A cofferdam is a type of watertight construction designed to facilitate construction projects in areas that are normally submerged, such as bridges and piers. One is installed in the work area and water is pumped out to expose the bed of the body of water so that workers can construct structural supports, enact repairs, or perform other types of work in a dry environment. In some regions of the world, this construction is better known as a caisson. Working inside a cofferdam can be hazardous if it is installed improperly or not safely pressurized, but advances in engineering have led to increased safety for workers using this unique work environment.

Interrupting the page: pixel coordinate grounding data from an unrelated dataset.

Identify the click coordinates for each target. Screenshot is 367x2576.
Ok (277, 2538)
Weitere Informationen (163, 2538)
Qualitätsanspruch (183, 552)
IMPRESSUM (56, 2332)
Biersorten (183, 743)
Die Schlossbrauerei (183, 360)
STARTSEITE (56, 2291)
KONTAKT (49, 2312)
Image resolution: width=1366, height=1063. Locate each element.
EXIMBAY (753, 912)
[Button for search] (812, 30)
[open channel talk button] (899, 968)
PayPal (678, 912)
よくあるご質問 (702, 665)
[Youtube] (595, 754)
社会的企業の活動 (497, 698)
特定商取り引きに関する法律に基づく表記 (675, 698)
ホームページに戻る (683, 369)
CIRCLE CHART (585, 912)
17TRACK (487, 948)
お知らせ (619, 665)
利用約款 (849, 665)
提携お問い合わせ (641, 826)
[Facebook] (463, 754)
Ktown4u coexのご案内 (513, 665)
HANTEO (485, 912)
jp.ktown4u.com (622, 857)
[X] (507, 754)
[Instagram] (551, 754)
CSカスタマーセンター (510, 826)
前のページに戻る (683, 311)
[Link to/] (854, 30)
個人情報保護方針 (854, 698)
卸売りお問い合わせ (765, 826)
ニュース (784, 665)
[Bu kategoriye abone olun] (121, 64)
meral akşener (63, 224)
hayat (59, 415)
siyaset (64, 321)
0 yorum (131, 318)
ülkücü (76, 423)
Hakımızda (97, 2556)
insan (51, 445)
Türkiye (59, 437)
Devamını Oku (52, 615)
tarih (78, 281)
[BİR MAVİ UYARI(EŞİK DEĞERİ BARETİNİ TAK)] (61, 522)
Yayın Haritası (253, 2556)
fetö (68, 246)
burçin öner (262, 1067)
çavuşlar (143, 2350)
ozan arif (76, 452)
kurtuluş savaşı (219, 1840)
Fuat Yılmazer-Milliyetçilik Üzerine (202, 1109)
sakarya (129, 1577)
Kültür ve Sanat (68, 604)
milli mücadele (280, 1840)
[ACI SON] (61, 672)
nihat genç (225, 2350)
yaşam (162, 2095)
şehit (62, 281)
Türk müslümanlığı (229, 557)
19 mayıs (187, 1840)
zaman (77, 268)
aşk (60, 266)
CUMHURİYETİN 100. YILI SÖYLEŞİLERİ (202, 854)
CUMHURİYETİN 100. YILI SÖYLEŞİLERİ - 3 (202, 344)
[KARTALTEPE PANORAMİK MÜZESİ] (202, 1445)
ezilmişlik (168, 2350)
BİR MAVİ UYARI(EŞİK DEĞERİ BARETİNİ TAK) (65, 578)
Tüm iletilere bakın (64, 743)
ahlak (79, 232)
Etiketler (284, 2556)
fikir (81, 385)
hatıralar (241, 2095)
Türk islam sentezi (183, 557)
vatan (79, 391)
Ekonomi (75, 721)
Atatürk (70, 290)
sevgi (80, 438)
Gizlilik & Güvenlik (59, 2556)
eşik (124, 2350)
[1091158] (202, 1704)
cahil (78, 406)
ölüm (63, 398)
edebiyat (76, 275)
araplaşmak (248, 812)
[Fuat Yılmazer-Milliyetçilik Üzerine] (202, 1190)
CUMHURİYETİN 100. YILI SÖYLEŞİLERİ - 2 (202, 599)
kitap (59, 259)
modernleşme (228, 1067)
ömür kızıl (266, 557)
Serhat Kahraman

A variety of materials can be used to construct a cofferdam, which is truly a feat of engineering. Although it is a temporary structure, it must reliably hold water back from the work area and also withstand very high pressures in order to be safe, and the construction is often used as a project for engineers learning their craft. The most basic type uses sheet metal, which is pounded into the bed of the body of water to create a watertight wall. Next, pumps are used to pull water out of the enclosure so that it will be dry. Some are built from wood or concrete, while others use a double walled mechanism, with filler made from aggregate materials in between the two walls.
The walls of a cofferdam can extend all the way to the surface of the water, leaving it open at the top, or it can be built as an enclosed structure. In very deep water, enclosed and pressurized ones are used for worker safety, while in shallower bodies of water, an open structure can be used. Workers access a closed cofferdam through hatches and tubes, and care is taken to make sure that the air supply is consistent and the pressure is kept at a normal level.
Shipwrights and repair yards also use a portable version, which can be attached to the side of a ship to enact repairs below the waterline. At sea, this can be a useful way to quickly address potential problems until the ship is taken into dry dock for more long-term repair. Minor repairs can also be undertaken with a portable one in a shipyard to avoid the expense of hauling the ship into dry dock for the work to be completed.